Theorem. Let Ax=0 be a homogeneous system with n variables.
Then the dimension of the nullspace is n-r(A).
Proof: Denote k=n-r(A). k is the number of "degrees of freedom", so there are k $x_{i}$'s we can choose. Assume for simplicity that they are $x_{1}, x_{2} ... x_{k} $.

He then says this:

A solution looks like this:
$\begin{bmatrix} x_{1} \cr x_{2} \cr ...\cr x_{k}\cr a_{1}x_{1}+a_{2}x_{2} +... a_{k}x_{k}\cr b_{1}x_{1}+b_{2}x_{2} +... b_{k}x_{k}\cr ...\cr  c_{1}x_{1}+c_{2}x_{2} +... c_{k}x_{k}   \end{bmatrix}$

Now I'm honestly really confused because, well, the way he said it, that all the rows after the $x_{k}$th row are just linear combinations of the previous rows. But then I have a question, is this just a general solution to the equation $Ax = 0$, right? Why do you need linear combinations here? Like there must be some thing I'm not understanding, because all these rows are just going to be numbers when I solve for the vector, right? So would I not be able to represent it with just a scalar multiple of x1 for every single row? Like I really do not understand this. Could anyone help?
 A: (A previous version of the answer, which misinterpreted the context, can be found in the edit history)

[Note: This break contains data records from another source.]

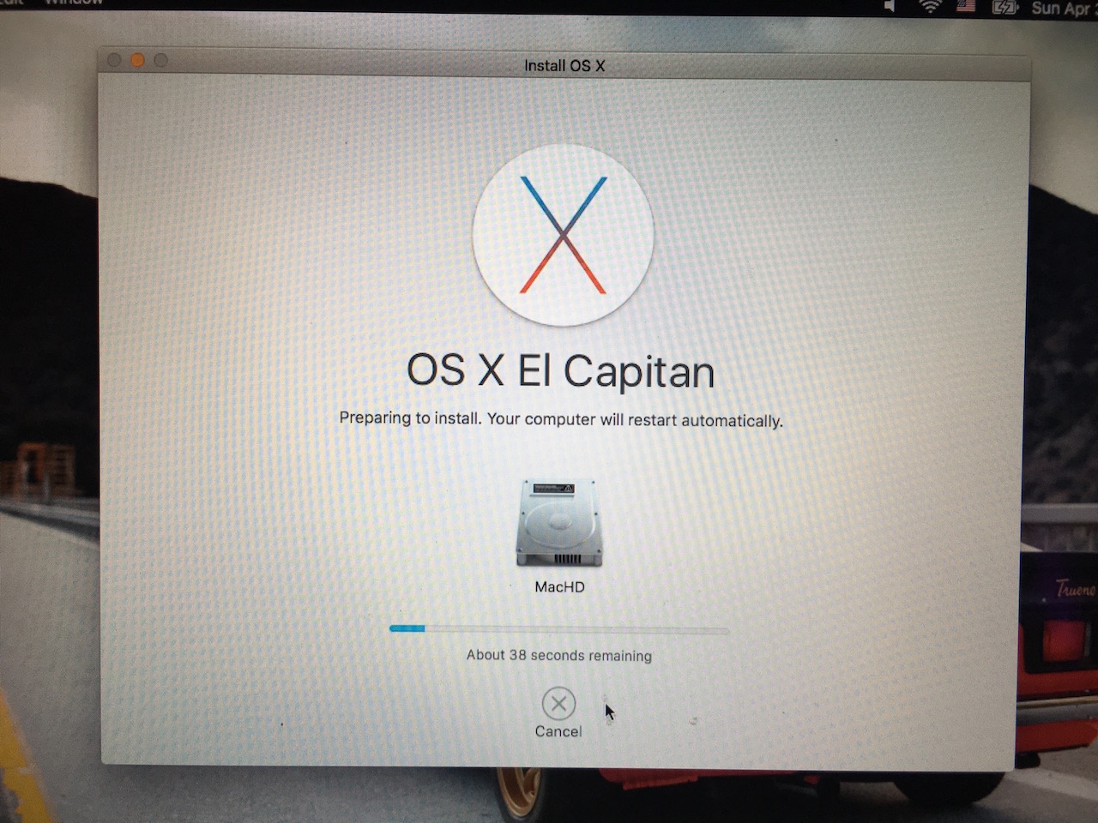Open the US flag input source menu

966,6
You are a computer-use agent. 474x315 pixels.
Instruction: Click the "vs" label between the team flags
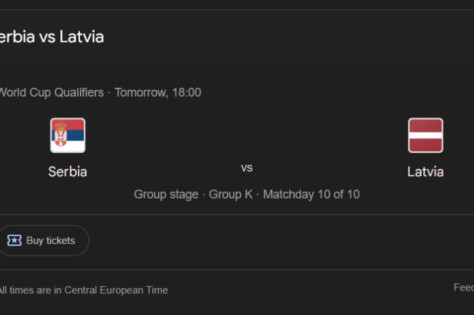coord(246,168)
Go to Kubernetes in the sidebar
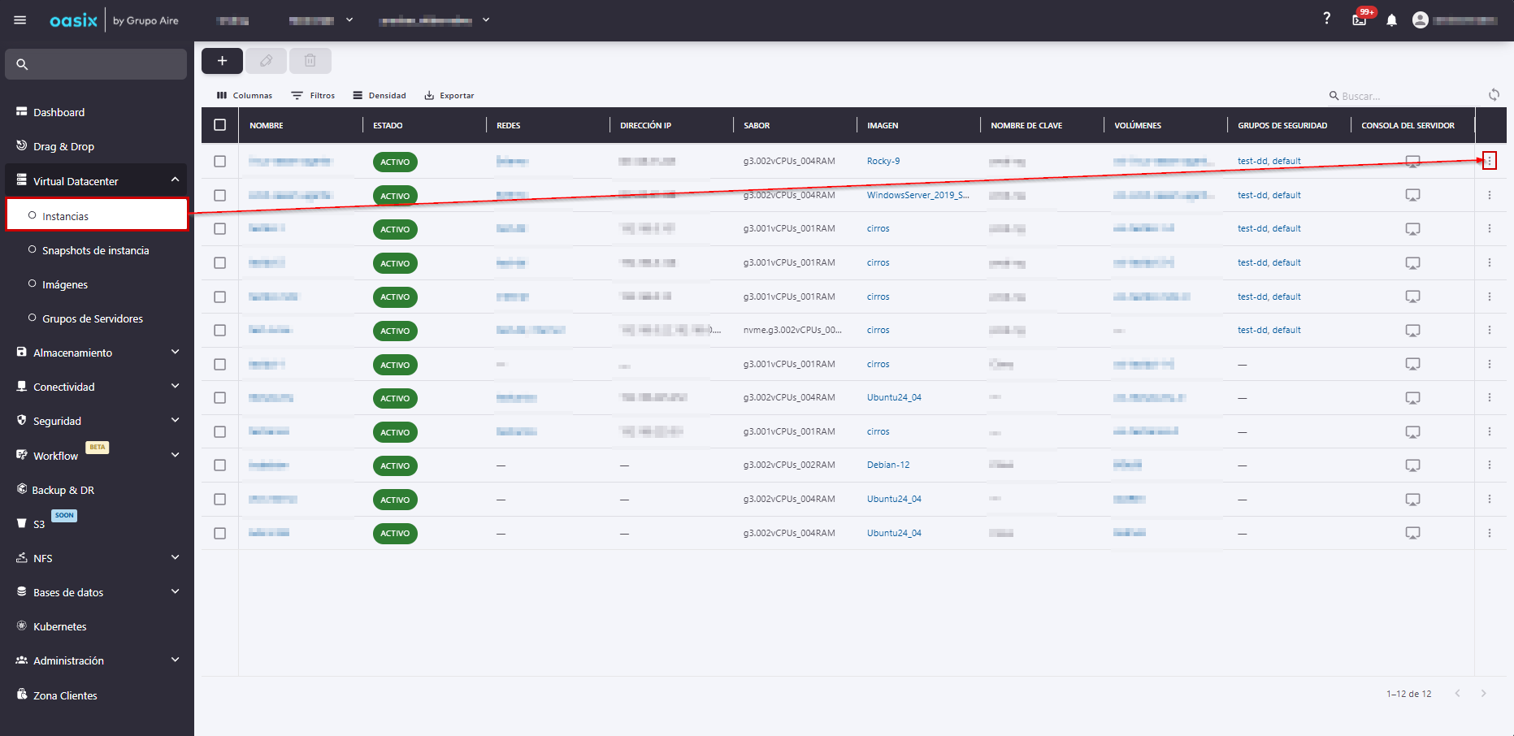Viewport: 1514px width, 736px height. (59, 626)
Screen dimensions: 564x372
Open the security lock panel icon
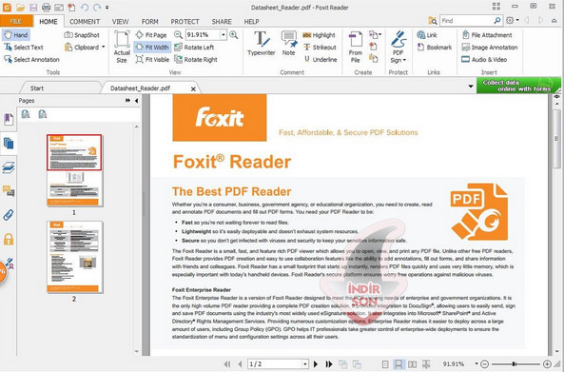tap(9, 239)
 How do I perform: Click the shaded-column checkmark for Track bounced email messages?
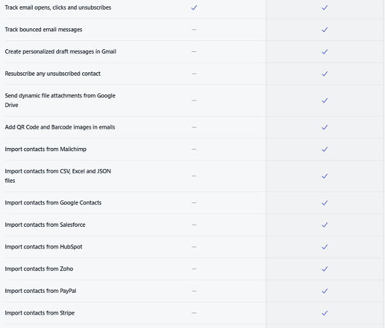[x=325, y=29]
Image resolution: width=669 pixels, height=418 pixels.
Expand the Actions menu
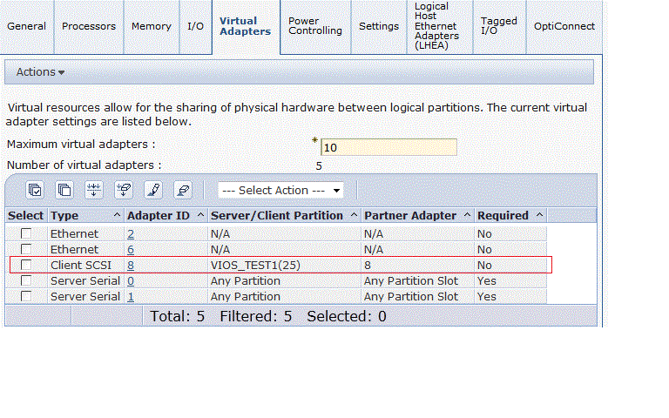pyautogui.click(x=40, y=72)
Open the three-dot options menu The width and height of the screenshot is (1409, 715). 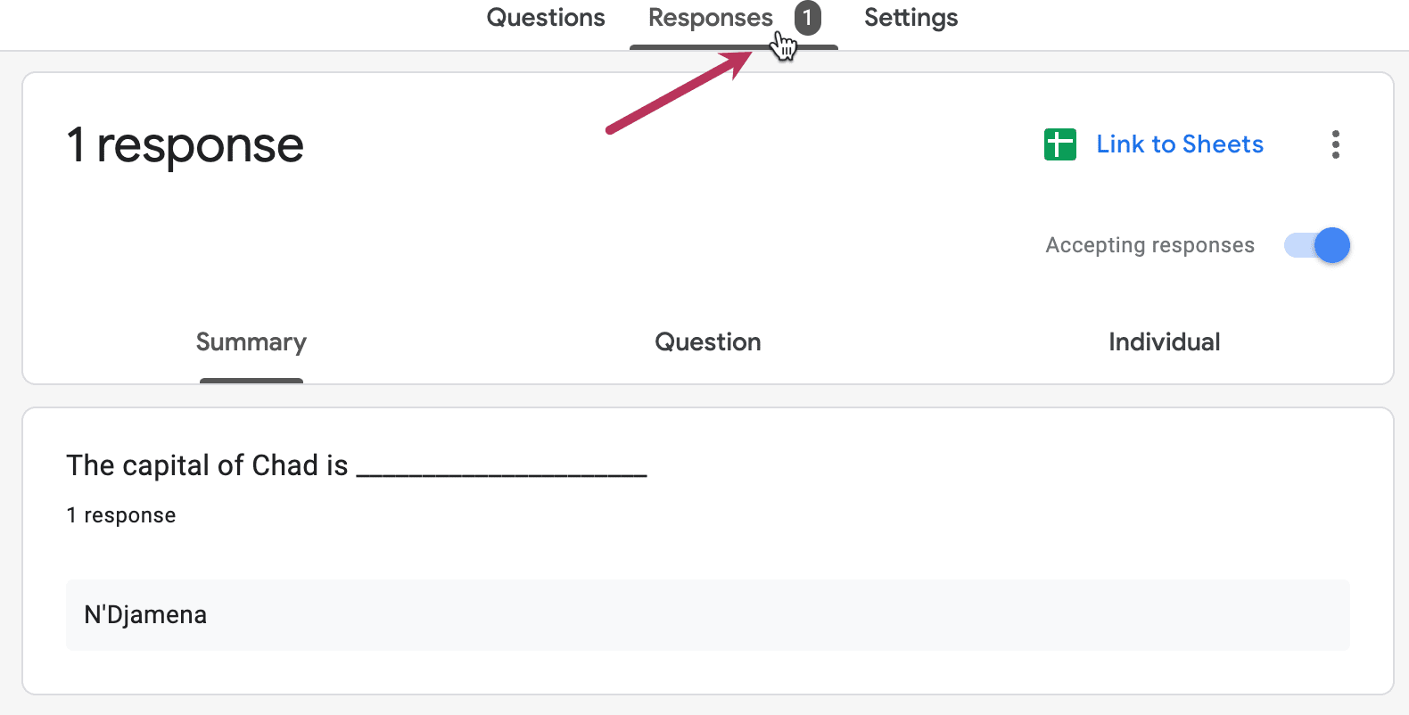pyautogui.click(x=1335, y=144)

The statement you are confused about is important on its own and can be discussed separately from the rank-nullity theorem.
Proposition. A solution of a homogeneous linear system $\mathbf{Ax}=\mathbf{0}$ is of the form
$$\mathbf{x} = \left[\begin{array}{c}
x_{1}\\
\vdots\\
x_{k}\\
\alpha_{1}x_{1}+\dots+\alpha_{k}x_{k}\\
\vdots\\
\omega_{1}x_{1}+\dots+\omega_{k}x_{k}
\end{array}\right],$$
where $x_i$ are arbitrary numbers and all $\alpha_{i}, \dots,\omega_i$ are defined by $\mathbf{A}$.
This statement is probably proved or explained in Lecture 17. In a nut shell, by applying certain invertible row operations, you can transform any matrix $\mathbf{A}$ to the reduced-row-echelon form (RREF, also called "canonical" in these lectures). In this RREF, the number of "leading 1's" equals the number of non-zero rows equals the number of basic columns. Either of these numbers can be taken as a definition of the rank of a matrix, $r(\mathbf{A})$. The complete set of solutions to a linear system (aka the general solution) can be easily described by looking at the reduced-row-echelon form of the matrix (and the transformed right-hand-side, which is will be all zeros for a homogeneous system): some solution components are determined by the RREF and the right-hand side (there are $r(\mathbf{A})$ of them), the rest can be chosen arbitrarily (there are $n - r(\mathbf{A})$ of them). By reordering the vector components (together with the columns of the matrix), the general solution can be put in the above form, where $x_i, i=1\dots k$ are arbitrary.
This proposition is the most important to understand. It involves many non-trivial aspects, like the RREF, its existence, uniqueness, and why any solution is of this form. Afaic, some of them are not rigorously proved in these lectures, but even when taken on faith, they still deserve consideration.
Once you thoroughly understand the proposition, the rank-nullity theorem follows almost trivially. One may say that the proposition is much more involved and complex, whereas the rank-nullity theorem provides a high-level perspective on the image (aka the range) and null-space (aka the kernel) of a matrix as a linear operator.